The second is that the implicit notion about a randomized controlled trial. For the reason I previously mentioned it is not likely to be ethical, amenable to human subjects approval or therefore doable. The authors suggest that being under a mandate to treat all patients in a certain geographic area reduces selection bias. That is difficult to accept if potential for aggression and overt aggressive behavior is not an admission criteria and if it not compared between the locked and unlocked units.
That said, what can American psychiatric units learn from the German experience? The first and most important is that unlocked units are possible. I worked at a facility that typically had 4 psychiatric units and when we started one unit was open. It was a transitional unit where people were sent after their acute disorder, agitation, aggressive behavior. and suicide risk was treated but they were not quite ready for discharge. The management of psychiatric units by business managers eventually dictated that these partially stabilized people should just be discharged - frequently when there had been an almost imperceptible improvement. This was all based on the fallacious "dangerousness" argument by managed care companies. They decided about 20-25 years ago that the only reason anyone should be hospitalized on an inpatient psychiatric unit was if they were dangerous to themselves or others. That also led to locked hospital wards, if not by implication by explicit managed care feedback as in: "If the patient does not need to be on a locked unit - they don't need to be in the hospital and therefore we are denying payment for this admission." Have these managed care tactics dumbed down inpatient treatment and adversely affected the atmosphere of these units? Of course it has. It has created a palpable corrections-like atmosphere in many units. The only reason people are there is to figure a way to get out. This reinforces the thought that the people there really don't have any problems in the first place they are just being discriminated against. So the first lesson from Germany is to restore the running of hospitals to psychiatrists and not business managers.
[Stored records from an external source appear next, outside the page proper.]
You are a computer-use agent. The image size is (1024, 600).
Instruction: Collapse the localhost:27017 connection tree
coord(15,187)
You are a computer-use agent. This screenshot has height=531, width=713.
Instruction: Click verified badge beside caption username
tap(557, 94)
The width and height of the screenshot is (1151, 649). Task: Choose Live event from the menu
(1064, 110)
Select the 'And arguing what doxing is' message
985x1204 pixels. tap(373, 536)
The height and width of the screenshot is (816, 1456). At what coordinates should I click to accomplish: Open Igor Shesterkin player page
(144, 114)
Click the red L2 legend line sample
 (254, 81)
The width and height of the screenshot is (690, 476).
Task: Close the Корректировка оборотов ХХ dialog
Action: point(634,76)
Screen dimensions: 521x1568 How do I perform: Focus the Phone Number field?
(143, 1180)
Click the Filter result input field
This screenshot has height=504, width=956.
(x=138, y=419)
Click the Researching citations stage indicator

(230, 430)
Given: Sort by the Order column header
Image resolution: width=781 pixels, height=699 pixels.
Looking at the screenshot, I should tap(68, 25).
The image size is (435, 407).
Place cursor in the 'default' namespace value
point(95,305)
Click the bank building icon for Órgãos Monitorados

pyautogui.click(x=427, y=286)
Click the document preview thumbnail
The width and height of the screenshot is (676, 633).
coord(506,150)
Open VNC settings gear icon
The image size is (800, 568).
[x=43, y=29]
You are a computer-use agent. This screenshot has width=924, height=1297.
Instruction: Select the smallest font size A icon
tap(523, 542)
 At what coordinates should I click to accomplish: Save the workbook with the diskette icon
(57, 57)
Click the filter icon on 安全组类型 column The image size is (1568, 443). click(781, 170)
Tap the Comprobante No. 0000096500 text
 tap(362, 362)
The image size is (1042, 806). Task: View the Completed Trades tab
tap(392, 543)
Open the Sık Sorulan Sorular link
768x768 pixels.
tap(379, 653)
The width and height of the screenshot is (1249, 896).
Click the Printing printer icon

The second issue is infrastructure and length of stay (LOS). Most EU countries have significantly more psychiatric beds available to their populations. The most likely reason is that they are not rationed (nearly out of existence) by managed care companies or the government like they have been in the US. Lengths of stay are also significantly greater. The interesting dimensions for comparison would be the functional status of patient at discharge as well as the therapeutic milieu in comparing German to American units. That would require a more sophisticated research approach but it might bring some science to inpatient psychiatric care. It would also be interesting to know if the German hospitals have state of the art specialized programs for specific conditions and whether their environment is designed to emphasize the therapeutic rather than containment aspects.
There is also the opportunity to look at the administrative aspects of these units more specifically the impact of a business management approach to a more clinical or at least less of a short term profit approach.
We have all witnessed what healthcare businesses can do to inpatient care in the US - and it is never good.